[[ Dataset records, beginning ]]

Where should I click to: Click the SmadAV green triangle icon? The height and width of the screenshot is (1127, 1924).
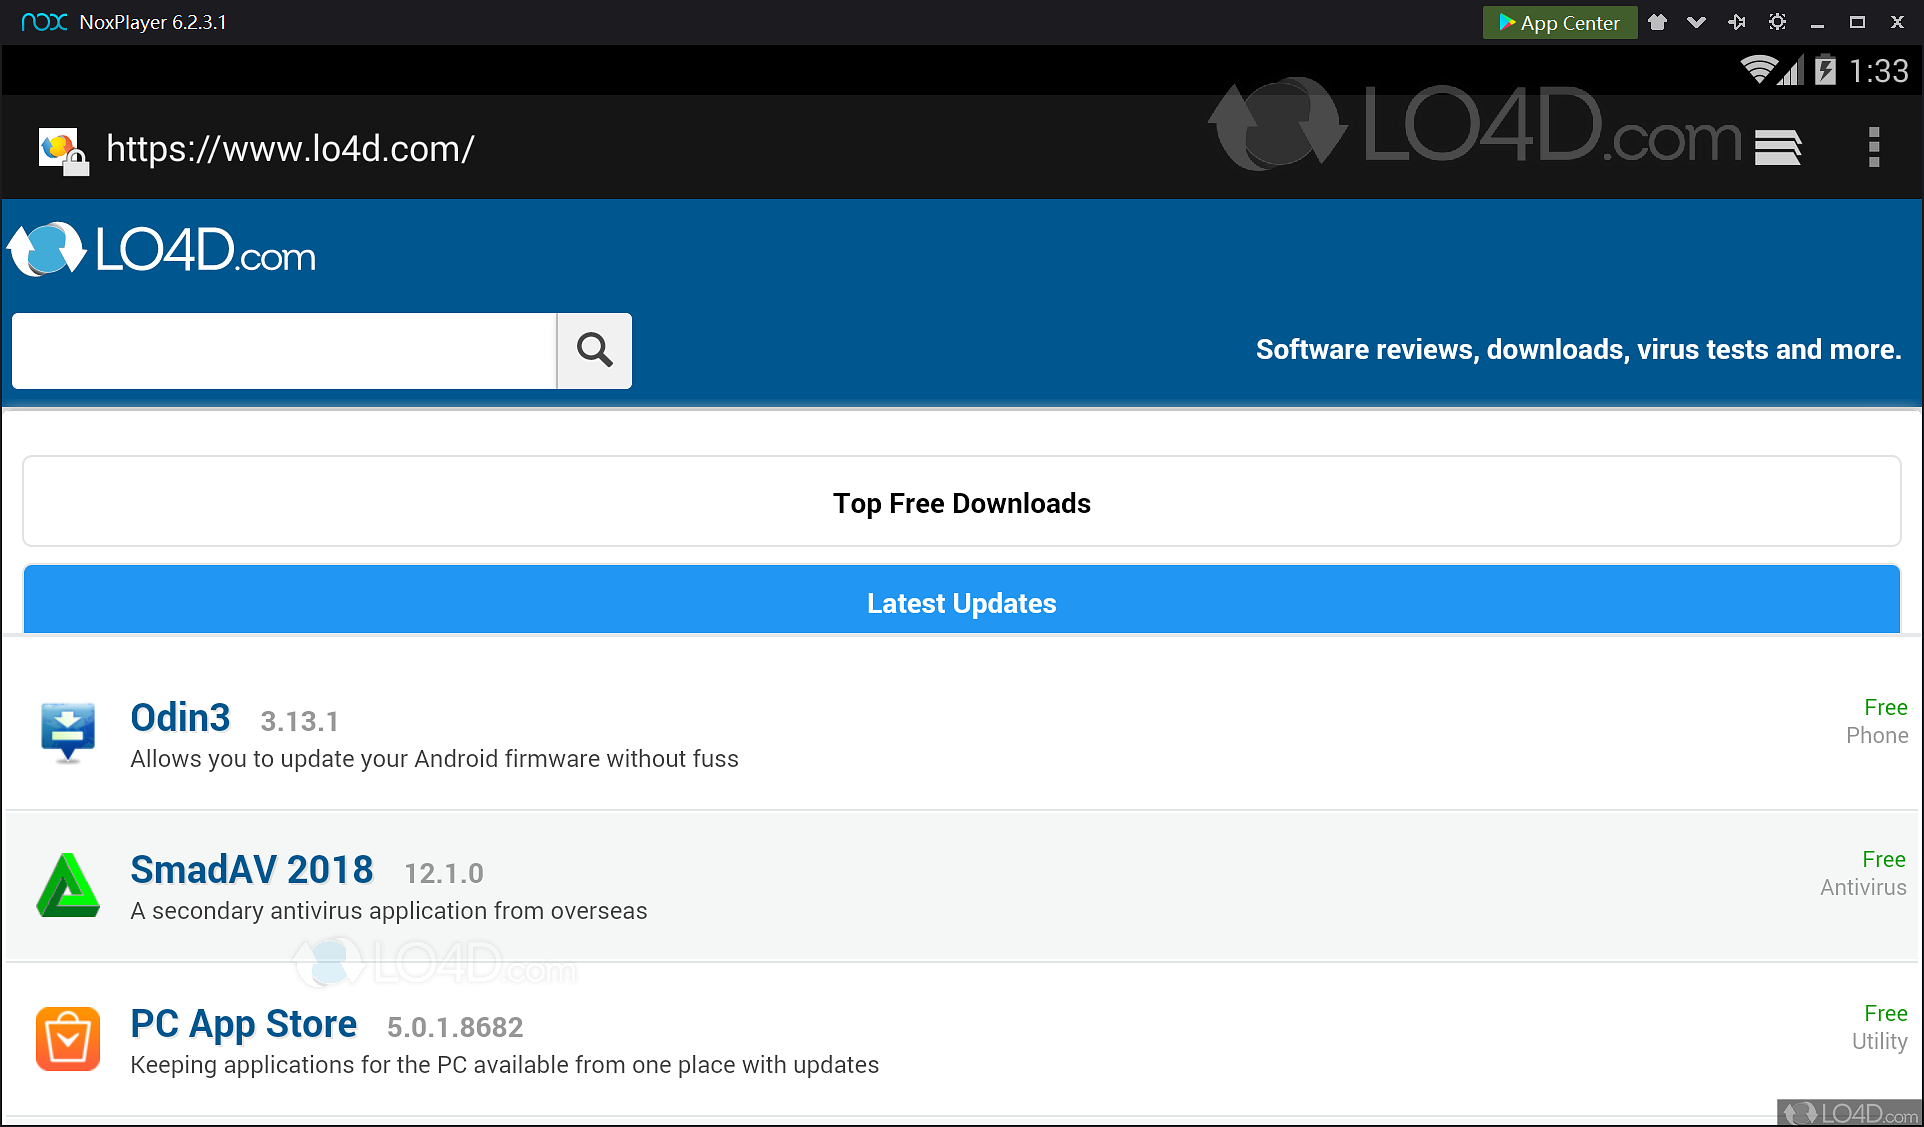pos(68,886)
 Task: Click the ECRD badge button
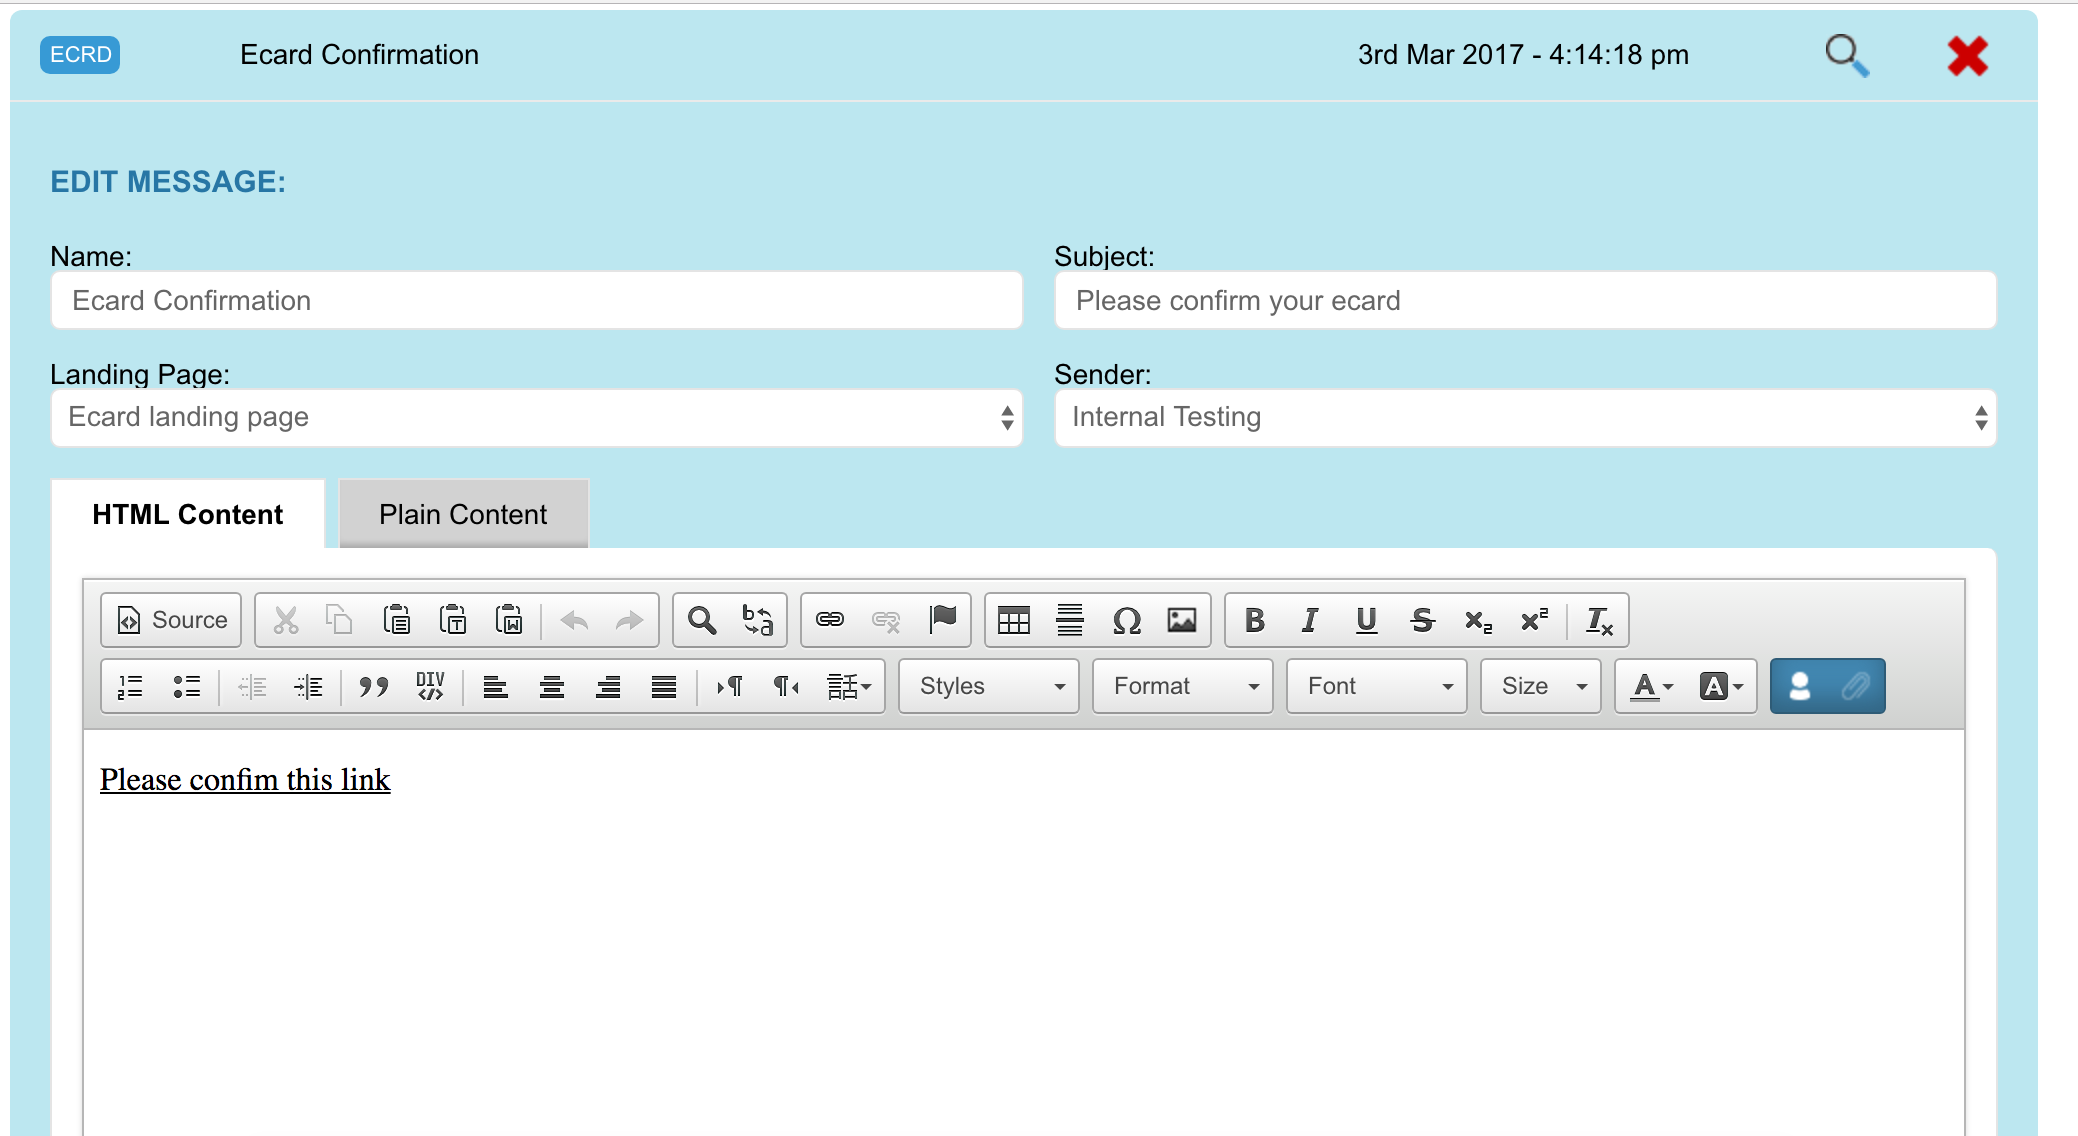[80, 55]
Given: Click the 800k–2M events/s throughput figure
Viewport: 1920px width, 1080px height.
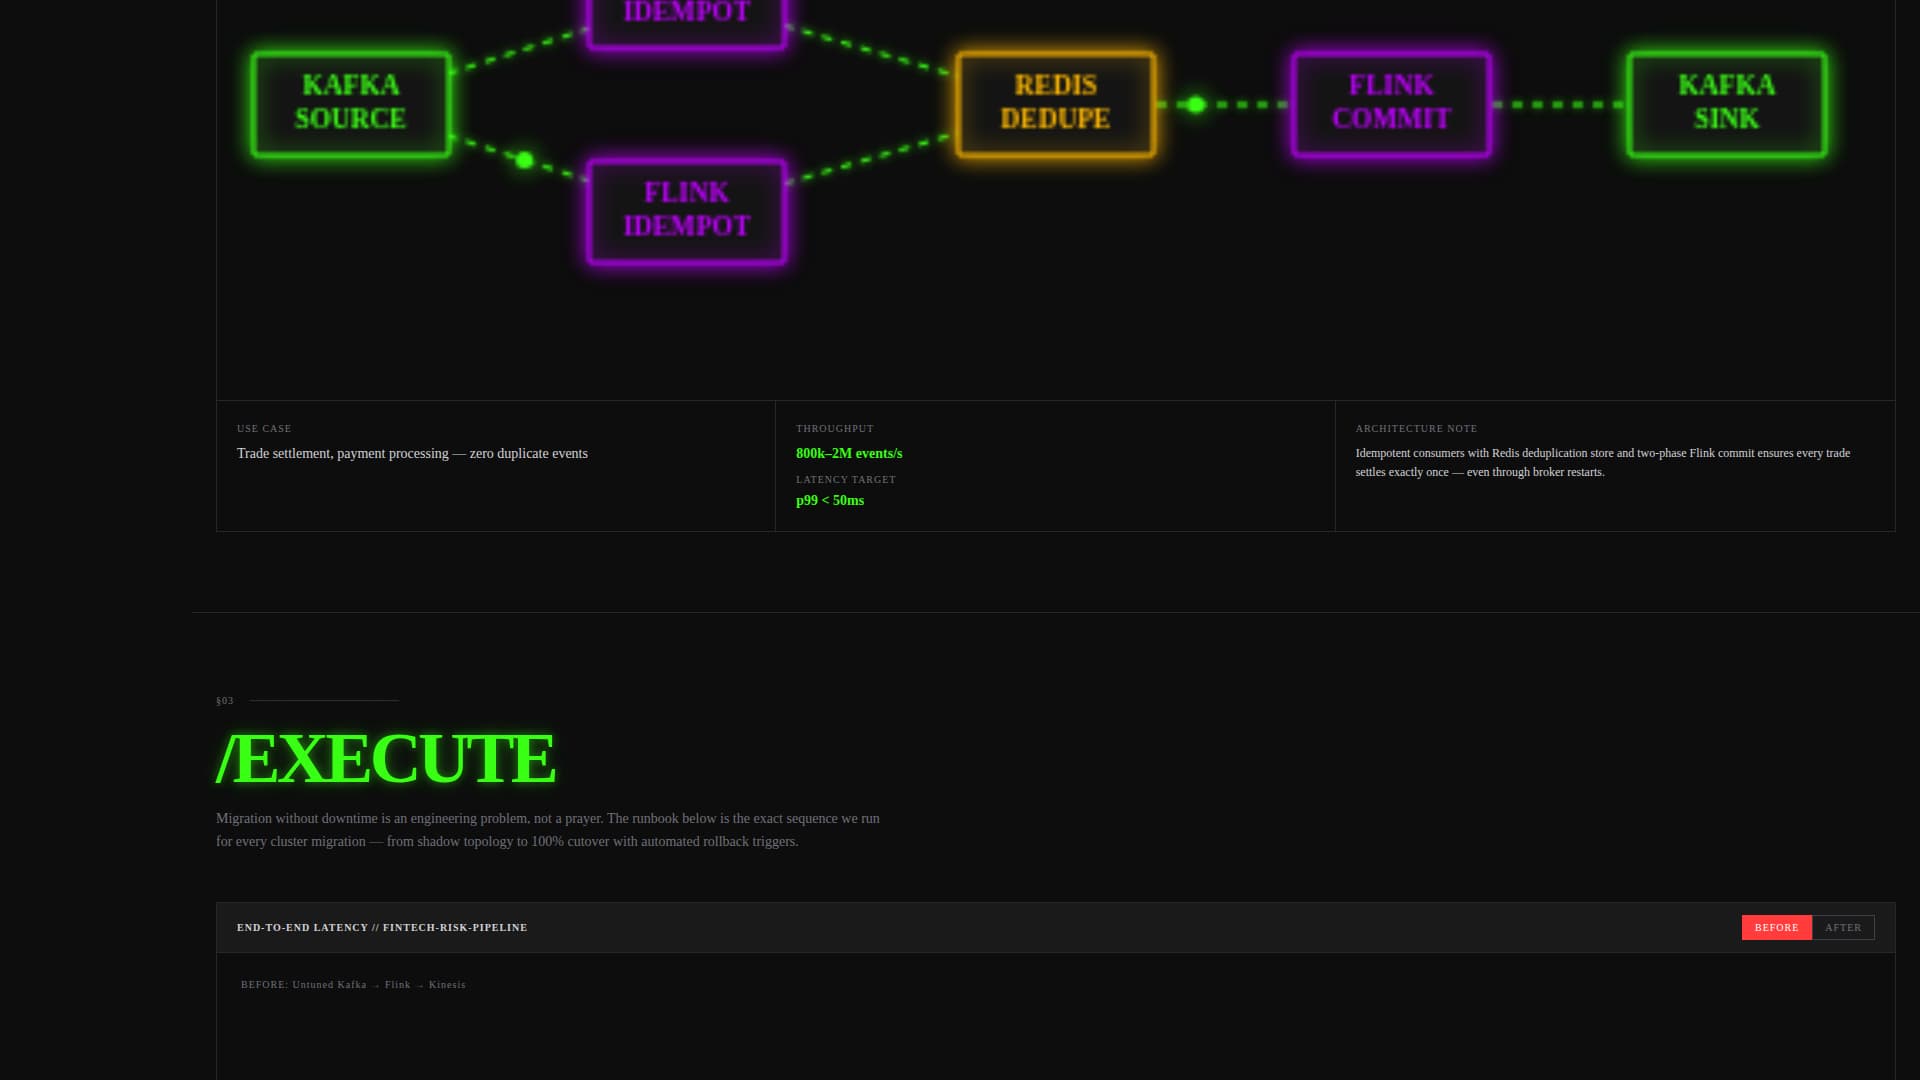Looking at the screenshot, I should tap(848, 453).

[[ Dataset records, end ]]

**Work to complete**
Exactly what appears in the records above must be returned, apart from the pictures.

**Answer space**
Where should I click to: Click the SmadAV green triangle icon? The height and width of the screenshot is (1127, 1924).
pos(68,886)
 Task: Click the ECRD badge button
[80, 55]
Given: Click the 800k–2M events/s throughput figure
Viewport: 1920px width, 1080px height.
Looking at the screenshot, I should tap(848, 453).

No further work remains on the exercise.